Бурхард, ватиканский церемониймейстер, сообщает в своем дневнике 12 августа: «В 10 часов вечера у главы Церкви проявились признаки лихорадки». Это случилось неделю спустя после ужина, устроенного кардиналом Корнето, который и сам заболел. Со своей стороны Джустиниани писал дожу, что Александр VI только что перенес кровопускание «от четырнадцати до шестнадцати унций, возможно, правильнее было бы сказать около десяти унций, но и это огромное количество крови для человека семидесяти трех лет»9. Лихорадка несколько спала, однако не исчезла вовсе. Бельтрандо Костабили отправил следующую депешу герцогу Эркуле Феррарскому:
Вчера утром мне сообщили, что папу стошнило, что у него жар и ему спустили девять унций крови. В течение дня Его Сиятельство принял нескольких кардиналов, которые играли в карты в то время, как он отдыхал. Ночью он спал хорошо, однако сегодня между шестью и семью часами вечера у него случился такой же приступ, как в субботу, и придворные отказываются давать сведения о его состоянии. Я употребил все возможности, чтобы разведать, что происходит, однако чем больше я упорствую, тем меньше узнаю. Медиков, аптекарей и цирюльников держат поблизости и не позволяют им уходить домой, из чего я могу заключить, что болезнь серьезна™.
17 августа Джустиниани писал в Венецию: «Лихорадка продолжает его мучить, и это становится опасным.
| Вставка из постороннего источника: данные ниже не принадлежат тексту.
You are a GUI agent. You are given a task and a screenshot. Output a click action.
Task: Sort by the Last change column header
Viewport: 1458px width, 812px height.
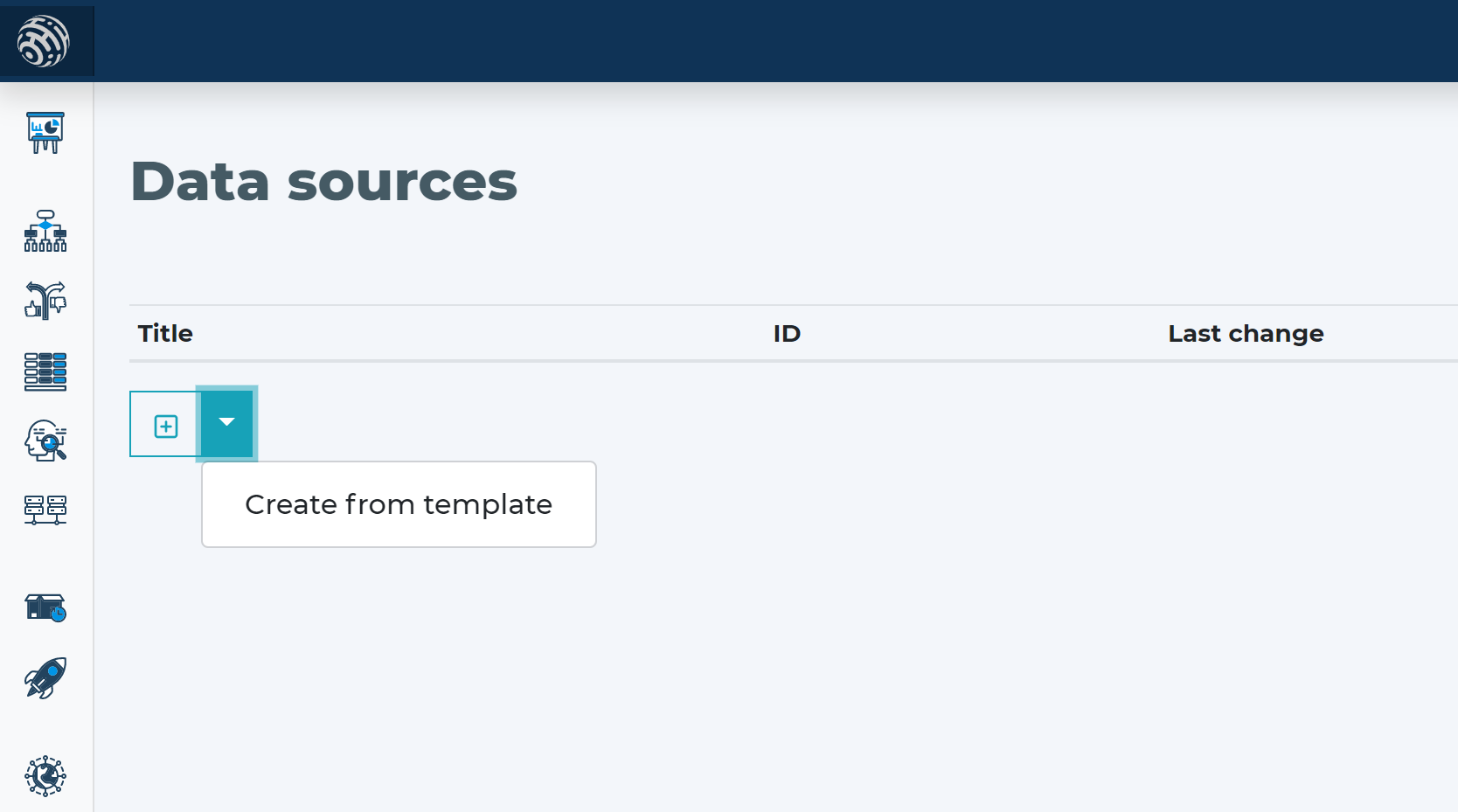point(1246,333)

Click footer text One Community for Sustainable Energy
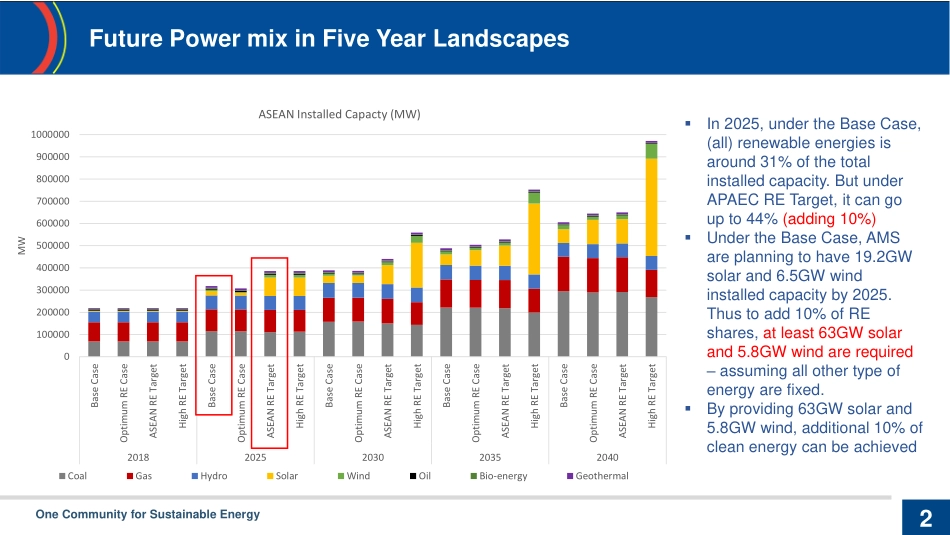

Мне сообщили, что епископ Венозы сказал, что болезнь папы очень серьезна».
Наконец 18-го числа понтифик сел на своей кровати и в присутствии нескольких кардиналов прослушал мессу. Епископ Венозы вышел из комнаты со слезами на глазах и сообщил, что конец папы близок. На заходе солнца глава Церкви, Александр VI Борджа, отдал Богу душу.